It was reported at the end of January that it had been Dutch intelligence responsible for tipping off the FBI and NSA over Russian cyberattacks during the 2016 US presidential election and on the Democratic National Committee, prompting the now infamous Russian investigation. After this was reported, the Netherlands braced for impact, and oh, impact came.
The first DDoS attack smashed the major Dutch bank ABN Amro, keeping customers from being able to access their accounts or use the mobile app. Then banks Rabobank and ING were hit, followed by the Dutch tax authority and then the login system for governmental services. Waves of attacks continued for nearly a week, crippling major aspects of the Dutch financial sector. Speculation was easy, and fingers began to point east of the Netherlands to, of course, Russia. These were the kinds of powerful DDoS attacks Russia had certainly launched before, and the last few years have seen a huge number of state-sponsored attacks taking aim. However, when the dust settled and the investigation was over, a Dutch teenager was arrested.
This is the world banks and other financial institutions live in.
According to the Q3 2017 DDoS Global Threat Landscape Report from DDoS protection providers Incapsula, in the third quarter of 2017 financial services was the fourth most targeted industry when it comes to distributed denial of service or DDoS attacks. This is generally where financial services lands every quarter, typically ranking behind online gaming, online gambling, and internet services.
Banks make an attractive target for a huge cross-section of the kind of people and organizations who launch DDoS attacks. Nation states looking to cause chaos in another country’s economy, vengeful former employees who feel they’ve been wronged, competitors willing to stoop to illegal levels, criminals using DDoS attacks to distract from hacking or intrusion attempts and, yes, bored teenagers.
Bad for business
DDoS attacks are designed to keep a website or online service’s users from, well, using it. When many people think about cyberattacks on banks they think of theft or data breaches meant to syphon funds or steal payment card information, but DDoS attacks meant to disrupt can be just as costly.
Some of the consequences of the downtime caused by distributed denial of service attacks are immediate and obvious: if customers can’t access a financial institution’s website or app, they can’t access their accounts, which means they can’t pay bills, send or receive transfers, or complete other necessary transactions.
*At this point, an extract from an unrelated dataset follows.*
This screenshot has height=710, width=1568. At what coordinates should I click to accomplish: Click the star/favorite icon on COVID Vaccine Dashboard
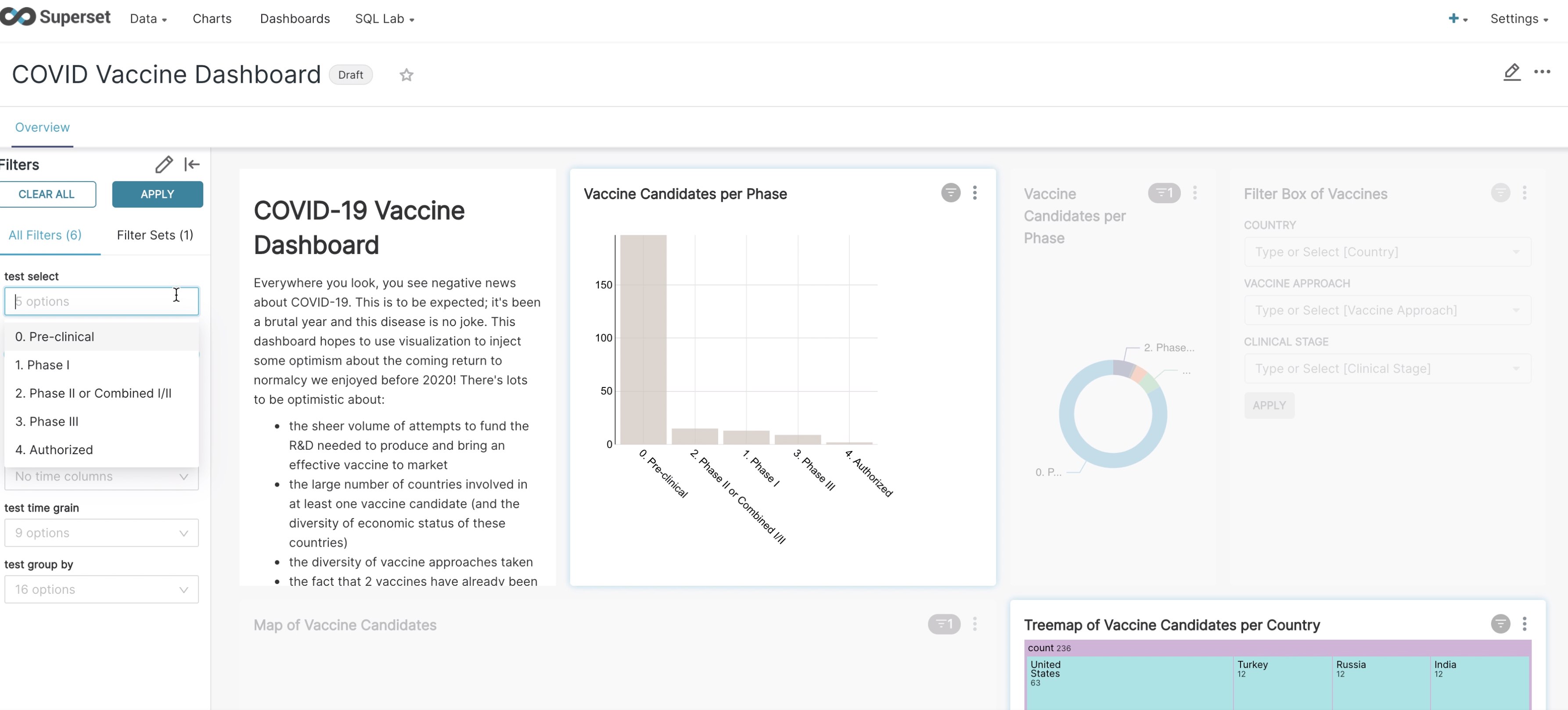coord(405,74)
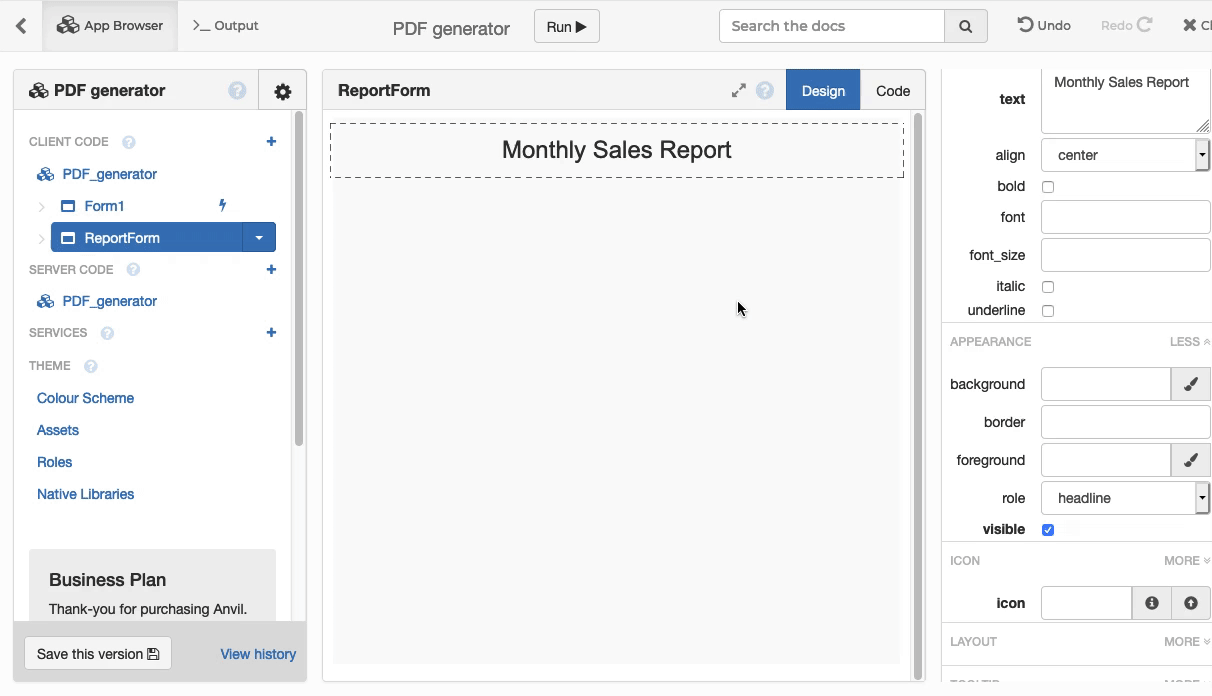The image size is (1212, 696).
Task: Click the search magnifier icon
Action: click(x=965, y=27)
This is understandably angering for customers, especially with many DDoS attacks timed to take advantage of high-traffic times like the end of the month when many people are trying to pay rent or check their balances following a pay period.
It’s now easier than ever to open an account at a financial institution, and this kind of frustration can be enough to push bank customers into moving their money elsewhere, especially when it’s coupled with the distrust that can be bred by a successful DDoS attack. When something as common as a DDoS attack is able to take down a bank’s sites and services, customers can’t be blamed for wondering just how secure those sites and services really are. With so many DDoS attacks used as smokescreens for data theft attempts, it’s an important line of questioning.
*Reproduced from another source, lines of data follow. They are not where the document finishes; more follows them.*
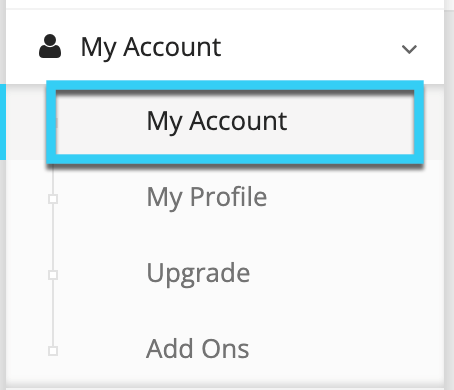Screen dimensions: 454x390
Task: Click the blue active indicator bar at left
Action: 3,122

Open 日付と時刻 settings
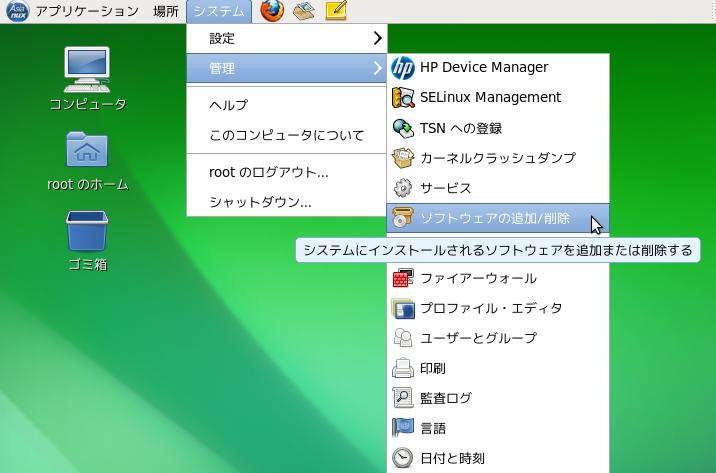tap(452, 458)
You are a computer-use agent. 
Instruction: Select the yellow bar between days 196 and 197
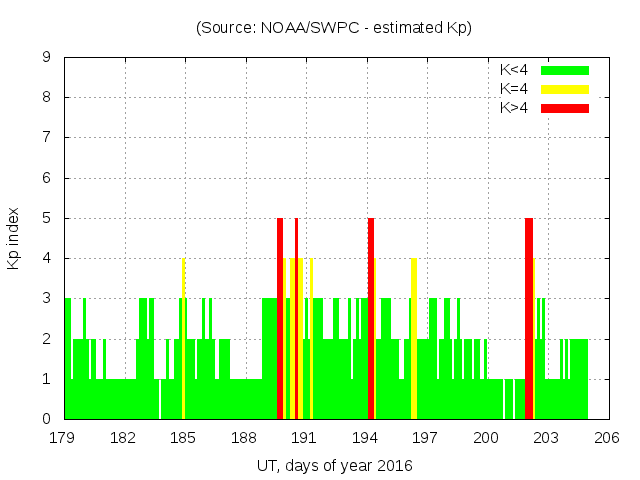click(x=414, y=338)
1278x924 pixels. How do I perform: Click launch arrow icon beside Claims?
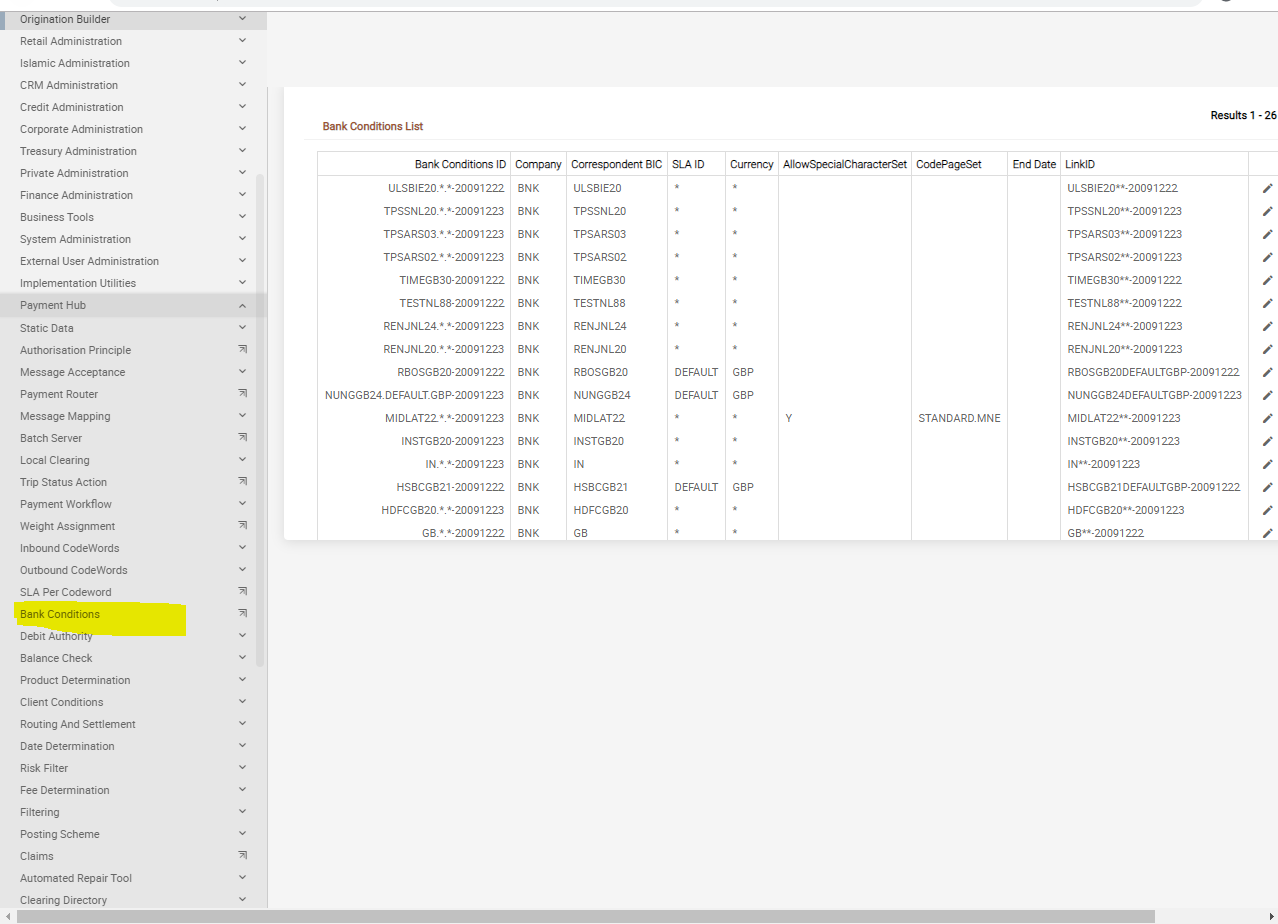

When the alleged perpetrator behind the rash of attacks on Dutch banks and other institutions was asked why he did it, the attacker known as Jelle S. indicated that he’d done it because he found it funny, especially when everyone started blaming the Russians. However, he also said he had done it to prove a point: that a teenager can cause banks to crash with a simple attack.
His point has hopefully been resoundingly taken by banks across the Netherlands and around the rest of the globe. Banks and financial institutions are simply too big of targets with too much at stake to have anything other than the best professional DDoS mitigation – a time to mitigation under 10 seconds, cloud-based for infinite scalability, and a scrubbing server with a 500+ Gbps capacity. Anything less and banks are basically inviting mayhem from attackers ranging from nation states to annoying teenagers.